Department stores aren't the only ones slashing prices for the holidays. The CMS seemed to be listening to concerns from the field about high costs when it unveiled the final version of a rule that makes its Medicare claims data accessible to selected regional quality organizations.
CMS drops cost of claims data in final rule
Such groups had long lamented the lack of available data on the quality and cost of care for older Americans, but the projected price tag included in the proposed rule—roughly $200,000 for three years of data on 2.5 million Medicare beneficiaries—was far too high for the lean, not-for-profit organizations most interested in the information, they said.
In the final rule, released Dec. 5, the CMS lowered the projected fee by 80%, to about $40,000 for three years of data.
“We are very pleased,” said David Hopkins, a senior adviser with the Pacific Business Group on Health, a San Francisco-based business coalition. “Consumers need better information about the quality of care provided by physicians, and you need a lot of patient data to reliably measure performance.
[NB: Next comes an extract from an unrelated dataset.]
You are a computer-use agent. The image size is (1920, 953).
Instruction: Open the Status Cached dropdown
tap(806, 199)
That's what this gives us.”
Mandated by the healthcare reform law, the rule requires the CMS to provide extracts of administrative claims data to qualified entities for use in gauging provider performance in their regions. The agency says it expects about 35 applicants for approximately 25 spots open for eligible organizations. The rule will take effect in January, and the CMS will accept applications on a rolling basis with no deadline.
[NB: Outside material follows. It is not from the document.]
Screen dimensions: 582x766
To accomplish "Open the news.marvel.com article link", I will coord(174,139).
The CMS came up with the original $200,000 price listed in the proposed rule, announced June 3, by calculating the cost of processing applications, creating customized data sets, monitoring qualified entities and ensuring secure data transmission. But they backed off from that total after many regional quality groups said the cost would likely prevent them from participating.
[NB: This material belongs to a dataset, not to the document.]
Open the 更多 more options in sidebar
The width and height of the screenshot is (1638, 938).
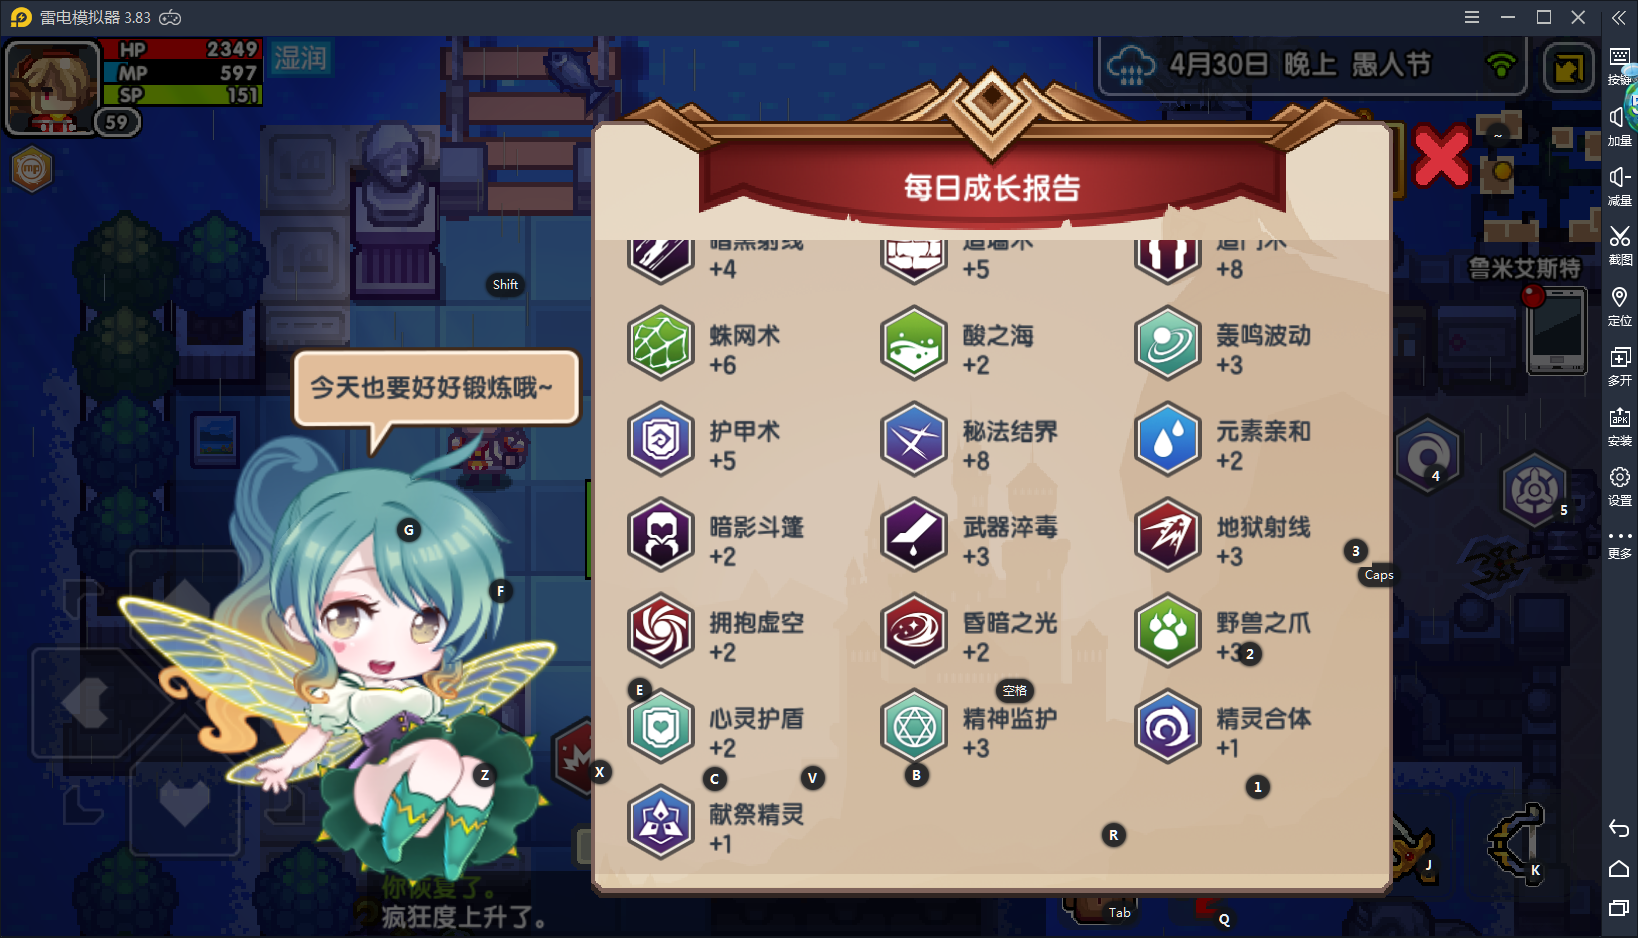pyautogui.click(x=1620, y=544)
The groups also argued that the quality reports and tools that they would produce with Medicare's data would serve a public good.
In response, the CMS omitted the program management fees from the total cost, bringing the fee for each entity down to about $40,000.
“CMS concurs that there are public interests at stake that justify narrowing the scope of what constitutes the cost of making this data available,” the agency said in the final rule.
In a news release, CMS Acting Administrator Marilyn Tavenner called the rule a “giant step forward” for transparency, competition and accountability. “This provision of the healthcare law will ensure consumers have the access they deserve to information that will help them receive the highest quality care at the best value for their dollar,” she said.
Jim Chase, president of Minneapolis-based Minnesota Community Measurement, applauded the price reduction, adding that his organization will probably apply for the program.
“Most of us are very small non-profits,” he said, referring to regional improvement organizations, “and we kind of had to laugh when the proposed rule came out. But now it's within our reach.”
The reduced cost isn't the only welcome change in the final version, said Harold Miller, president and CEO of the Network for Regional Healthcare Improvement, Pittsburgh, a membership association for regional healthcare improvement collaboratives. In August, NRHI submitted extensive comments on the proposed rule, Miller said.
“We were very pleased because the final rule incorporates almost all of the changes that we recommended,” he said.
Among those changes was a provision that allows organizations to apply at any point during the year, giving much more flexibility than the proposed March 31 deadline, Miller said. The CMS will also provide data to participating organizations on a quarterly instead of yearly basis. And the final rule also allows qualified entities to use a new measure if it is scientifically sound and meets the needs of their local population, a provision that NRHI had pushed for, he said.
“If a measure makes sense in your market and local stakeholders support it, you don't have to go through a long notice-and-comment period,” Miller explained. “That is one opportunity to get some real innovation.”
The CMS also said it will provide qualified entities with a crosswalk file of Medicare beneficiary data with patient identifiers, enabling participating organizations to connect patient-level clinical data with claims data and give local physicians more detailed feedback on their performance.
The crosswalk provides another level of accuracy and specificity, said Mylia Christensen, executive director of Oregon Health Care Quality Corp., Portland, adding that her organization plans to apply to become a qualified entity.
There were some changes that NRHI had hoped for that did not make it into the final rule, Miller said. For instance, the CMS kept a provision requiring qualified entities to re-apply every three years, instead of allowing approval to extend indefinitely, as NRHI had suggested.
But the few gripes are minor, especially because so many of NRHI's larger concerns were addressed, Miller said.
“They made so many things better,” he said. “They did great work and they made the program much more feasible and useful.”
The agency's flexibility in this instance could signal a willingness to work with regional quality organizations on other projects, Christensen said.
“CMS recognized the strength and experience of regional healthcare collaboratives, and that is very significant,” she said. “I think it bodes well for future collaborative opportunities, especially with the large innovation grants that are coming soon.”